Start of Block

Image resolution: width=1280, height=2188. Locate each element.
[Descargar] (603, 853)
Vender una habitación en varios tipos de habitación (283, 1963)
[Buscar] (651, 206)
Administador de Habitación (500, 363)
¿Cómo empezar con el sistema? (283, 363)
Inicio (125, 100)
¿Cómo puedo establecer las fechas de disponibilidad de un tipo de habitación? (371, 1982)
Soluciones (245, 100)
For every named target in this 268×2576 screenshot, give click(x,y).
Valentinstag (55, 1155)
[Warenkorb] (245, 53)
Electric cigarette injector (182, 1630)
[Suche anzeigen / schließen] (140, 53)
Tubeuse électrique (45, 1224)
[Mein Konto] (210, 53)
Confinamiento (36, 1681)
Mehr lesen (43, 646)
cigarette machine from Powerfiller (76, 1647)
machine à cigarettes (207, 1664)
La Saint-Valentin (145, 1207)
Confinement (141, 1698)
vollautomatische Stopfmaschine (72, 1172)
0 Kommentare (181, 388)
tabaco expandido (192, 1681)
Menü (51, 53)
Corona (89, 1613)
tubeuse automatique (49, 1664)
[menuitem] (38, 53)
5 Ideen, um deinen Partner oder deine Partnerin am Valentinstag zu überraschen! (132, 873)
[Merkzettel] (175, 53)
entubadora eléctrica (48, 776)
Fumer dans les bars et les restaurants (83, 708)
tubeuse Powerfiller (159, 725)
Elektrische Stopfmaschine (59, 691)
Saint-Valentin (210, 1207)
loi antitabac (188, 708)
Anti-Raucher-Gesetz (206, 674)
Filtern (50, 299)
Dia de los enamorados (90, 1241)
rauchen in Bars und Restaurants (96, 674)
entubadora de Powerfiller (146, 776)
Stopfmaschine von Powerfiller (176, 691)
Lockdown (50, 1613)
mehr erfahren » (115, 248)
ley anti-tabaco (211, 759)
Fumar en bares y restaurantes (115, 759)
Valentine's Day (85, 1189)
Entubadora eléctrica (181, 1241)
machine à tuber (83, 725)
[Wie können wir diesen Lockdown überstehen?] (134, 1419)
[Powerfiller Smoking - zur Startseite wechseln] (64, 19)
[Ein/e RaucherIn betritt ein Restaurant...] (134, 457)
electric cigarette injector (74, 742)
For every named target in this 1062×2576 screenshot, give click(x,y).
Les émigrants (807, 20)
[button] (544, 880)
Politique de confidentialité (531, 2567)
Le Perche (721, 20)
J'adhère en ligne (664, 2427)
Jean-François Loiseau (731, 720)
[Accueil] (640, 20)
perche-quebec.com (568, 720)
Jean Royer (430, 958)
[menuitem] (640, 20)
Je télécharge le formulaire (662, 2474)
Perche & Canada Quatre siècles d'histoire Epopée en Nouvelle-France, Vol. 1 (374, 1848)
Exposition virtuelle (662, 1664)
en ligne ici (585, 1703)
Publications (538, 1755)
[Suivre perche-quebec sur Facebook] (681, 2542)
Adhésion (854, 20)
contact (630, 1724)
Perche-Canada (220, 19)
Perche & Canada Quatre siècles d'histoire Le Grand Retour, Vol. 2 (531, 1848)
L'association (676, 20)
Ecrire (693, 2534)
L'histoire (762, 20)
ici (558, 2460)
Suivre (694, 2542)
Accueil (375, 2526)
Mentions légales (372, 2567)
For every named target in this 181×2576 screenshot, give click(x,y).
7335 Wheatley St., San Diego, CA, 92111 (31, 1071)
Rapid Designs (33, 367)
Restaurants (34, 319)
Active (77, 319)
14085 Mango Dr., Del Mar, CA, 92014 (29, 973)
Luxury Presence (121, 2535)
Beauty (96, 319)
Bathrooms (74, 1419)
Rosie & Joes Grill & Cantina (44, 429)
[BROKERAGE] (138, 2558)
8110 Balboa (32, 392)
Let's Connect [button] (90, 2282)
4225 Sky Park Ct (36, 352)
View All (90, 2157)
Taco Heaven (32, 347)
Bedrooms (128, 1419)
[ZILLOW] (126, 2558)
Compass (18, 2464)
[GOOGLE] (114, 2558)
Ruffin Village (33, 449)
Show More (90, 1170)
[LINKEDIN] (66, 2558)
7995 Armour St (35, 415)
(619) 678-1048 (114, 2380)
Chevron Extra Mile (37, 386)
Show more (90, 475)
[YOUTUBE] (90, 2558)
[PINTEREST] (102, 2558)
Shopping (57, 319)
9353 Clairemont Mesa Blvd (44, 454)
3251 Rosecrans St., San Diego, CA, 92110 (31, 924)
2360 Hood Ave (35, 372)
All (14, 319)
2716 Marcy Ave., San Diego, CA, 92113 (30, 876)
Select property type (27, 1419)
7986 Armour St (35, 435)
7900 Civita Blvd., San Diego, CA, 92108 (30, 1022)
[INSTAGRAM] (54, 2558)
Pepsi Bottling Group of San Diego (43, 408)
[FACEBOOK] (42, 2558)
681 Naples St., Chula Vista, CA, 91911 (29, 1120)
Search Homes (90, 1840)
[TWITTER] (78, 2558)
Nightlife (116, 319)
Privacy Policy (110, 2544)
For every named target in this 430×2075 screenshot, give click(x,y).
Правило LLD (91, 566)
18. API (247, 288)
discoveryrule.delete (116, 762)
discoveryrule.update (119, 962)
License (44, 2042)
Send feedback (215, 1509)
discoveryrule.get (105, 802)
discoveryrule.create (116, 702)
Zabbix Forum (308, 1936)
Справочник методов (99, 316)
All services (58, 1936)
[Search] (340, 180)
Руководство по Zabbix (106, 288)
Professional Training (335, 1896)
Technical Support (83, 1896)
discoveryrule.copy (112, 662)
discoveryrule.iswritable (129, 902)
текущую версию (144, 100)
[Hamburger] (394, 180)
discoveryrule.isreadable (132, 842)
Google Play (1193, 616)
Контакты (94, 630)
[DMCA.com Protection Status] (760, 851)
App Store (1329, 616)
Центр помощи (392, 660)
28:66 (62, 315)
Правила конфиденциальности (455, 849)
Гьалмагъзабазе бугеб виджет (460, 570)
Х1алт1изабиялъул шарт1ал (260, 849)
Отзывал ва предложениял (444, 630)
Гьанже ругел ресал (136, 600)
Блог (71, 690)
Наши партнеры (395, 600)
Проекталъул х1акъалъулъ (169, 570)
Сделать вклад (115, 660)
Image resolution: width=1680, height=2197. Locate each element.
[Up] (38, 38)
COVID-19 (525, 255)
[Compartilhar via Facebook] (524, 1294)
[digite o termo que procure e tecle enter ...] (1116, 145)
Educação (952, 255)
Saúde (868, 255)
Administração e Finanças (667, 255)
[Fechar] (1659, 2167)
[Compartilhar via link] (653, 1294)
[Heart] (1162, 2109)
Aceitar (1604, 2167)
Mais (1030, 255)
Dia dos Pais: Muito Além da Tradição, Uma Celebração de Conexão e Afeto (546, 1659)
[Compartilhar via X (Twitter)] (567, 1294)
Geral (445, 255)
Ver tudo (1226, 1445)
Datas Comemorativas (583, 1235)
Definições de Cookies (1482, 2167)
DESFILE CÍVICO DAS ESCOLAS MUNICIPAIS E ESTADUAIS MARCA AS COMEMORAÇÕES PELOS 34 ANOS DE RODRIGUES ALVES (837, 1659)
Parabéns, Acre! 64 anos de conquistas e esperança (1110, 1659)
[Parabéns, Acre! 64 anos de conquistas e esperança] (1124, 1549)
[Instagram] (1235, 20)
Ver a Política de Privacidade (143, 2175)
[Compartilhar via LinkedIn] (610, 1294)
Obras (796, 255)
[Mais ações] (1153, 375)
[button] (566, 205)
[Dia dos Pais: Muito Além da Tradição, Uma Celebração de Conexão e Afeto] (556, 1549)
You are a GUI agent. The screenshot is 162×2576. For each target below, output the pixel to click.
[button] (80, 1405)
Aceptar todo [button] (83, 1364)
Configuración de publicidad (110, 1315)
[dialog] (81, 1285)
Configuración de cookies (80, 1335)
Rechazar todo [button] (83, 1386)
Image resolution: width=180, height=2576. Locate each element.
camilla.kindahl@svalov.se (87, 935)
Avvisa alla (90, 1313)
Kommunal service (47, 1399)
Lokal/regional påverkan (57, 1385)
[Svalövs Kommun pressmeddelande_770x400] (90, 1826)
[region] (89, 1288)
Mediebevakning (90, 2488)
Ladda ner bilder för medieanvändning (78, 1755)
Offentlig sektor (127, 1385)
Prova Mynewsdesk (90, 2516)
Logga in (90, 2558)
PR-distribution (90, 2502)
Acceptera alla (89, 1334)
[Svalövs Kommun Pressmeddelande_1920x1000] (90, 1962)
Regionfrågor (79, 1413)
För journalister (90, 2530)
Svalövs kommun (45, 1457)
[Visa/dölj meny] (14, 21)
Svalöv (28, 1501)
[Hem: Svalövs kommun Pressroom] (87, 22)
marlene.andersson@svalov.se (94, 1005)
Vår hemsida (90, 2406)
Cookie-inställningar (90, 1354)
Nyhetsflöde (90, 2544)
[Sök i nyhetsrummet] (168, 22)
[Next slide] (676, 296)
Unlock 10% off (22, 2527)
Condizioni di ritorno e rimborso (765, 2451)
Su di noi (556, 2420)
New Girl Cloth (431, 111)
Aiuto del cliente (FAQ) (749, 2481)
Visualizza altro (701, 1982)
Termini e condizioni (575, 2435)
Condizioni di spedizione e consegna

End of Block

▶ PROBLEM
Find the lines above that contain "Lockdown" and report their number, without comment.

▶ WRITTEN SOLUTION
2